The US-China trade war 1 year on: who really holds the upper hand? - South China Morning Post
One year after the United States (US) and China first exchanged blows in their escalating trade dispute, the question of who truly holds the upper hand remains a complex and evolving debate. The trade war officially commenced on July 6, 2018, when the US imposed an initial 25% tariff on US$34 billion worth of Chinese goods. China swiftly retaliated with equivalent tariffs on US products, marking the beginning of a tit-for-tat exchange that has significantly reshaped global trade dynamics.
Since that initial salvo, the scope of tariffs has expanded dramatically. As of July 5, 2019, the US has levied 25% tariffs on US$250 billion worth of Chinese imports, while China has responded with tariffs on approximately US$110 billion worth of US goods. The conflict saw a temporary de-escalation at the G20 summit in Osaka on June 29, 2019, where a truce was declared. The US agreed to halt plans for additional tariffs on a further US$300 billion of Chinese goods and eased restrictions on US companies selling components to Chinese telecommunications giant Huawei. Despite this pause, core issues such as forced technology transfer, intellectual property theft, and state subsidies remain largely unresolved.
The impact of these tariffs has been felt across various sectors and economies. US consumers have increasingly borne the cost of tariffs through higher prices, while US companies face elevated input costs, disrupted supply chains, and a loss of market share in China. Many American businesses are actively exploring or undertaking the relocation of their manufacturing operations out of China, seeking alternative sourcing destinations like Vietnam, Mexico, or Taiwan. On the Chinese side, companies are grappling with reduced demand from the US and are pressured to diversify their export markets. While both sides claim resilience, economists and analysts largely agree that the trade war is a net negative, slowing global trade and economic growth, and creating significant uncertainty for businesses worldwide.
Navigating the Evolving Trade Landscape: Advice for Importers
- Monitor Developments Closely: The recent truce and the easing of Huawei restrictions demonstrate the fluid nature of the trade war. Importers must stay informed about ongoing negotiations, potential new tariffs, or any tariff exclusions that may arise.
-----
TASK PROMPT: Quote the article on the US-China trade war word for word, starting with "Since that initial" and going on through "remain largely unresolved.". The records that follow are separate material, unrelated to the article above.

Saved entries
-----
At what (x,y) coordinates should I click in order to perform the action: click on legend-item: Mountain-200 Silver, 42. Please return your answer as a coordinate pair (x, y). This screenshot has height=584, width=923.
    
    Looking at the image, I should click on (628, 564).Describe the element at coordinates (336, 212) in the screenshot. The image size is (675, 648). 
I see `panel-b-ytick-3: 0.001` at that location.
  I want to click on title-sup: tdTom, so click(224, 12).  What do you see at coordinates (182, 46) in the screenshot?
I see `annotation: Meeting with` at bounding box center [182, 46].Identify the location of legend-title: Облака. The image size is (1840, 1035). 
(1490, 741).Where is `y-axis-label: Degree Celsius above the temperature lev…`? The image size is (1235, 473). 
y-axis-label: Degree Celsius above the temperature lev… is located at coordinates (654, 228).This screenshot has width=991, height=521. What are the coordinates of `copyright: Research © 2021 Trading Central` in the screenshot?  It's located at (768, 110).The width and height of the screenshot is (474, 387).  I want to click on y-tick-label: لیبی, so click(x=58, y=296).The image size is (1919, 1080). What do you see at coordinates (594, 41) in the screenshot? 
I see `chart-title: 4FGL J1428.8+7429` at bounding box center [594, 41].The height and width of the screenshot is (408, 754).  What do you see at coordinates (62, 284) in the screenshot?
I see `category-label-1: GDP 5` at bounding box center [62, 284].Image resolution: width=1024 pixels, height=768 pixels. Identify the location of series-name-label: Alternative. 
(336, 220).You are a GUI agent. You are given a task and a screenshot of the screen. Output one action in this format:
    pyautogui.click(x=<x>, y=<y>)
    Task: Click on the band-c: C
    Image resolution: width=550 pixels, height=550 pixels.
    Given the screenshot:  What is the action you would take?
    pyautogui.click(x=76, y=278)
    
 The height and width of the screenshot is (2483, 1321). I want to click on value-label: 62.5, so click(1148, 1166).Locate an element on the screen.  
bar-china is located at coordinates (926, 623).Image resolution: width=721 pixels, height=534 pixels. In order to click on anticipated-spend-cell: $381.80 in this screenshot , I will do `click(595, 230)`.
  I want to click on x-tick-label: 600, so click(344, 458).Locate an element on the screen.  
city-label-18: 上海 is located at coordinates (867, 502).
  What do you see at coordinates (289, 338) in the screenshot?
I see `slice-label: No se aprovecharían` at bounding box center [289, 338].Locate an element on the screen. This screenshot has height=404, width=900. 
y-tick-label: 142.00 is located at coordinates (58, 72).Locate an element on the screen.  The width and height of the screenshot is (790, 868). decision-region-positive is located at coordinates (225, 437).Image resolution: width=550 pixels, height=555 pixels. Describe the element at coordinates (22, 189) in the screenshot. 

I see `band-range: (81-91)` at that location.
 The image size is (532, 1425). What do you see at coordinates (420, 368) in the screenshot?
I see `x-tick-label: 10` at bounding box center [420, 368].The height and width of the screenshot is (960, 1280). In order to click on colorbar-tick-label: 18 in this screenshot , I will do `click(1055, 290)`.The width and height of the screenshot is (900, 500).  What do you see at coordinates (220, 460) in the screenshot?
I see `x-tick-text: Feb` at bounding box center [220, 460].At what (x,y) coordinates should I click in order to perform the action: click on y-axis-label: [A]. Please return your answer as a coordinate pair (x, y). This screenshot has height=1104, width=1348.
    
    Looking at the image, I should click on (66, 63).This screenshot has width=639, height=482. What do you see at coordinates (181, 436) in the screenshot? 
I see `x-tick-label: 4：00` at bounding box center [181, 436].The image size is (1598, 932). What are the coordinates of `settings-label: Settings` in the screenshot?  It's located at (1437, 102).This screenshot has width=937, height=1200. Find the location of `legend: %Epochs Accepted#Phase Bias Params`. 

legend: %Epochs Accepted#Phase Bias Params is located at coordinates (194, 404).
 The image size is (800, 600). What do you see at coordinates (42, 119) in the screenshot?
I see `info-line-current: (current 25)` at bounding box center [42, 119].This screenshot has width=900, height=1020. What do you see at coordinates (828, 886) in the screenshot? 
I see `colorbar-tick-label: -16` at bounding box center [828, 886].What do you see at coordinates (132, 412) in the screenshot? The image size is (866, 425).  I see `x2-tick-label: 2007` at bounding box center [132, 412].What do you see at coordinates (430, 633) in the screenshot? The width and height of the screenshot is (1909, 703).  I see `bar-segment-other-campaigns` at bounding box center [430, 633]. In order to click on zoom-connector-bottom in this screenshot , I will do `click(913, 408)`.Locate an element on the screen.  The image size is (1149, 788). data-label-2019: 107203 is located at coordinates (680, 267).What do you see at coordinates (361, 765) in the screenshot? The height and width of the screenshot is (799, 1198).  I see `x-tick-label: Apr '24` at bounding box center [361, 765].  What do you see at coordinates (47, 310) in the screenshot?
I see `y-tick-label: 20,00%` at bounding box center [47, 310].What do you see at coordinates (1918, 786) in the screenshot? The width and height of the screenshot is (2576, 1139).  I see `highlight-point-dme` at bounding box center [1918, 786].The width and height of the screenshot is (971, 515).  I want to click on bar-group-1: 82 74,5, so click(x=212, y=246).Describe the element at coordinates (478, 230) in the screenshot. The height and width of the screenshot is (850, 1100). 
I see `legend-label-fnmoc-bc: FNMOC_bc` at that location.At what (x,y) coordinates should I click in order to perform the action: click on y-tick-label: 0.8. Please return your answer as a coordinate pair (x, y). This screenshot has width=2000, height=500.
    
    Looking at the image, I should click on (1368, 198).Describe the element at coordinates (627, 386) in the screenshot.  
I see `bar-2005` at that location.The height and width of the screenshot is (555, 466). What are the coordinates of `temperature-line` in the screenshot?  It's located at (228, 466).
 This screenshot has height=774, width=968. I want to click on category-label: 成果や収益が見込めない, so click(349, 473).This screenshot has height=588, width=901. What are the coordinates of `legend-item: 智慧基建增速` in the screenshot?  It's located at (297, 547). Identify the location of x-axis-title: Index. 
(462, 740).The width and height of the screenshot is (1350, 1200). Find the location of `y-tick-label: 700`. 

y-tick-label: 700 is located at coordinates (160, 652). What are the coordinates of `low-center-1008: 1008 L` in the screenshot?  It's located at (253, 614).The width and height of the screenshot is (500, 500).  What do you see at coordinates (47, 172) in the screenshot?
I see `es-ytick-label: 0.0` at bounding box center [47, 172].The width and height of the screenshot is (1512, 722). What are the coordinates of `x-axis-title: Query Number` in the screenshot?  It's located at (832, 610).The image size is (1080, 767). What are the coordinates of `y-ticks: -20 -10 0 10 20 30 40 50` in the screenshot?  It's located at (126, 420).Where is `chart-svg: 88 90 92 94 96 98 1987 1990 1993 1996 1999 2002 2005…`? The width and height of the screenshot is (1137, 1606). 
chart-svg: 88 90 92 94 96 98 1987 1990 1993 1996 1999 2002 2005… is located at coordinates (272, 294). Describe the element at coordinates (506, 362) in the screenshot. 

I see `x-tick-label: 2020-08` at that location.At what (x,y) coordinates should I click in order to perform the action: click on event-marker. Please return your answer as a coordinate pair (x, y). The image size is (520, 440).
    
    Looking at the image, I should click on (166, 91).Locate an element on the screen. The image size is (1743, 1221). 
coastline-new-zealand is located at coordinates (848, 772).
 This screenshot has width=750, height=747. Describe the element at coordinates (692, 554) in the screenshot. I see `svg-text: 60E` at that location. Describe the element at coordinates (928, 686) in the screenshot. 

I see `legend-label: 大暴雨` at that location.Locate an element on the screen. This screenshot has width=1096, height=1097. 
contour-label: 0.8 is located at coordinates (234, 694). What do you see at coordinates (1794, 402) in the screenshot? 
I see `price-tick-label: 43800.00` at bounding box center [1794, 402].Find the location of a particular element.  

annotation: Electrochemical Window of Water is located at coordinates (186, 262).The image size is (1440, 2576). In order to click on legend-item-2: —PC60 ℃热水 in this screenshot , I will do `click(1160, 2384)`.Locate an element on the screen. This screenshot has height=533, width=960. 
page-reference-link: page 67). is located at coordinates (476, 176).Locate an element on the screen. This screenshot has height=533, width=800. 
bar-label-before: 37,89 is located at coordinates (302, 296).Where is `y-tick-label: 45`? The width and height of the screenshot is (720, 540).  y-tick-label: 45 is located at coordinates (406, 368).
-----
TASK SOLUTION:
Since that initial salvo, the scope of tariffs has expanded dramatically. As of July 5, 2019, the US has levied 25% tariffs on US$250 billion worth of Chinese imports, while China has responded with tariffs on approximately US$110 billion worth of US goods. The conflict saw a temporary de-escalation at the G20 summit in Osaka on June 29, 2019, where a truce was declared. The US agreed to halt plans for additional tariffs on a further US$300 billion of Chinese goods and eased restrictions on US companies selling components to Chinese telecommunications giant Huawei. Despite this pause, core issues such as forced technology transfer, intellectual property theft, and state subsidies remain largely unresolved.